Mas nada é pior do que o mau uso do dinheiro público. O governo do DF gastou R$ 2,8 milhões em ingressos distribuídos para o jogo entre Brasil e Japão. A comitiva oficial da presidência da República é formada por um batalhão de 80 pessoas e uma diária em suíte presidencial custou US$ 19 mil, em Nova York, ano passado. Câmara dos Deputados e Senado Federal custam R$ 23 milhões por dia, ou seja, quase R$ 8,5 bilhões por ano, o equivalente ao orçamento de Belo Horizonte.
Coloque de lado os baderneiros interessados em depredar o patrimônio público e privado, com pichações, saques e violência, num ativismo voltado a causar “danos materiais às instituições opressivas”, como se posiciona um certo Black Bloc. Esqueça também a estupidez de militantes partidários que se julgam a reencarnação de Lênin e olvidam que um século depois da Revolução Russa o mundo é outro. Porém, lembre-se de que estes arruaceiros não são necessariamente pobres ou ignorantes, como nos demonstrou o estudante de arquitetura, protagonista da depredação da Prefeitura de SP, preso e liberado, oferecendo um pedido de “desculpas”.

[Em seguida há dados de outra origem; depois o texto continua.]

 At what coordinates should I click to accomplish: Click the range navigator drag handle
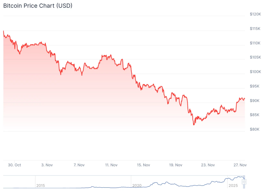click(244, 182)
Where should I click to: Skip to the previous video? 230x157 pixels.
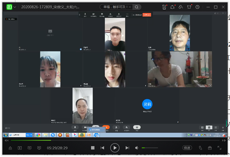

Diferentemente das Diretas Já (1984) e do impeachment de Collor (1992), o que temos agora não é um movimento por uma ação pontual. É um copo que encheu por força da insatisfação com a falta de representatividade política e a má gestão pública e que transbordou com uma gota de 20 centavos.
O fato é que nossa democracia tem sido sequestrada, sordidamente, a cada novo processo eleitoral, cujo jogo é manipulado por um bem estruturado marketing político que conduz o cidadão a um voto passional, anestesiado que fica para comparar propostas, debater e exigir direitos legítimos. Então, o que testemunhamos são promessas cínicas de campanha. Candidatos que prenunciam construir pontes onde não há rios. Pessoas que serão eleitas não pela defesa de argumentos, mas pela venda eficiente de ilusões.
Duas observações finais. Primeiro, estamos diante de um movimento que carece de lideranças, o que apenas espelha outra realidade nacional. Segundo, muitas demandas, demandas diluídas, demanda nenhuma... A maior força é também a maior fragilidade do povo que toma as ruas neste momento. Por isso, é hora de lideranças emergirem, hora de entidades aproveitarem esta insurgência para apresentar e exigir uma pauta mínima para discussão. Minha sugestão:
1. Conclusão do julgamento do Mensalão, mediante força-tarefa do STF para que o processo não se estenda por mais dois anos.
2. Reforma política imediata, a fim de vigorar já nas eleições de 2014, instituindo o voto distrital e criando mecanismos para coibir as legendas de aluguel. Para que servem Eymael e Levy Fidelix?
3. Plebiscito para discussão do sistema de governo, promovendo novo debate sobre o regime parlamentarista, haja vista o desgaste do modelo presidencialista. Desempenho de governo não se mede com base em índices de popularidade.
4. Redução da dívida pública e total transparência dos gastos, sem o uso de subterfúgios do tipo reclassificação de despesas como sigilosas.
5. Reforma tributária, para corrigir as distorções de um sistema irracional que ceifa a competitividade das empresas e do Brasil, onera os mais pobres e alimenta a corrupção.